* Aim of the task
In the entries below, how many lines include "Expand"? Reply with the number and nothing more.

───── Extracted material

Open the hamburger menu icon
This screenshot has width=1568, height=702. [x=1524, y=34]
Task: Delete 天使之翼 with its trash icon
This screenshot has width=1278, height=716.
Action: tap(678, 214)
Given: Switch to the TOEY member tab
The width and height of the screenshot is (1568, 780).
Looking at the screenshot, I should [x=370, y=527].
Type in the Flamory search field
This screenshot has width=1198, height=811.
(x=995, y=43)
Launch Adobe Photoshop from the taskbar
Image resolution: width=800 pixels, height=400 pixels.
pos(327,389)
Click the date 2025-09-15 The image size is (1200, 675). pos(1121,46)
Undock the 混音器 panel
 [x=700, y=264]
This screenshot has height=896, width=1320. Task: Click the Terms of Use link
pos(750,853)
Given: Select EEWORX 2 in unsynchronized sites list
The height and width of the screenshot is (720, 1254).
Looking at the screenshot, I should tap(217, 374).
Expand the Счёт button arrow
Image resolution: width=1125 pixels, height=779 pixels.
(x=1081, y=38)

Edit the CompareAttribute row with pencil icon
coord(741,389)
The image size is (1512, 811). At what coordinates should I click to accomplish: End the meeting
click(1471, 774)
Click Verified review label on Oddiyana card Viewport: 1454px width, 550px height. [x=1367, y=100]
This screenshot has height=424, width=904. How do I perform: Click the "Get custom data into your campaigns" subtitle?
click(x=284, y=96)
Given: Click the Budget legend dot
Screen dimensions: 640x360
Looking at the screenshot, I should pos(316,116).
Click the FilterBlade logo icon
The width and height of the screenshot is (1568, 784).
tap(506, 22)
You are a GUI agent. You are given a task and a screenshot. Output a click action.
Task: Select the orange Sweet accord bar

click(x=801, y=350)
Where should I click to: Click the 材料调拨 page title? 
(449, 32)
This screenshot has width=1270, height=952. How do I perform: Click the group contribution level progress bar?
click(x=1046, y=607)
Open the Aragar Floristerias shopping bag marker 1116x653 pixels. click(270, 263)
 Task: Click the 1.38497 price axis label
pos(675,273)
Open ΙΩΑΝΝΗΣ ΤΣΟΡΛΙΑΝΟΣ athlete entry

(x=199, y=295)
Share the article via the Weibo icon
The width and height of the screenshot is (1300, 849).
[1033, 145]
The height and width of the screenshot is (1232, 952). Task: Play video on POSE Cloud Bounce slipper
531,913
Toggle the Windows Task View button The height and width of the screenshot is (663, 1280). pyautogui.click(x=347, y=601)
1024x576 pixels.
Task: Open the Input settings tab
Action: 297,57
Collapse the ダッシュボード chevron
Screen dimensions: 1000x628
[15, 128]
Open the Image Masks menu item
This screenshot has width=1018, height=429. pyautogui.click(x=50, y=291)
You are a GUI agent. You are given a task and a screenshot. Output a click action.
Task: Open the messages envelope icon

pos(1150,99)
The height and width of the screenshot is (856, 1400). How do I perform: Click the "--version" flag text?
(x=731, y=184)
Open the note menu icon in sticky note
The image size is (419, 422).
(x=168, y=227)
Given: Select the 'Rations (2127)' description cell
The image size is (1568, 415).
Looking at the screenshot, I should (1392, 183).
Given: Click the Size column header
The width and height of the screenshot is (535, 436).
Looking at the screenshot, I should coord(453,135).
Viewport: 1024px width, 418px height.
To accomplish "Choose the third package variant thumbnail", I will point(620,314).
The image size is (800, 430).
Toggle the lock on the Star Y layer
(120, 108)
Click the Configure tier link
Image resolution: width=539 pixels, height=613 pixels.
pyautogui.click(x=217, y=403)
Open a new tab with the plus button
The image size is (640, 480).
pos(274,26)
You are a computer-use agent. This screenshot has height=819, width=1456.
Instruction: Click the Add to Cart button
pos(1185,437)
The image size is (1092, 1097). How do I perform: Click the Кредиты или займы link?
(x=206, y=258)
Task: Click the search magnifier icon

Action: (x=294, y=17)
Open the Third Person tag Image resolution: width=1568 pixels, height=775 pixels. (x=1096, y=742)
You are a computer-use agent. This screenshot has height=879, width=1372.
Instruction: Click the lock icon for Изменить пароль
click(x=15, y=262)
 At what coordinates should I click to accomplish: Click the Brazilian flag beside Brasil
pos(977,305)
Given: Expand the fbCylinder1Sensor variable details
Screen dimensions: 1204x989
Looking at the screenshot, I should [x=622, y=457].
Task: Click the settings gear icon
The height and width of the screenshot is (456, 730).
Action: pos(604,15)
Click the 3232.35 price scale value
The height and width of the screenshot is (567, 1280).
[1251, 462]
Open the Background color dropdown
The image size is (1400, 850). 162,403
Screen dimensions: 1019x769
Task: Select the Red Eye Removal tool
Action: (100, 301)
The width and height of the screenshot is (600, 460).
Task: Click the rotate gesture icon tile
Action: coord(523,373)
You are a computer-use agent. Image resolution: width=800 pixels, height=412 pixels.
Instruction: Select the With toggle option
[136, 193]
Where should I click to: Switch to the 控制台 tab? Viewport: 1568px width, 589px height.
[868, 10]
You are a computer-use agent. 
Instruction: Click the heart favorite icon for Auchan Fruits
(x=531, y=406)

──────────

* Result
2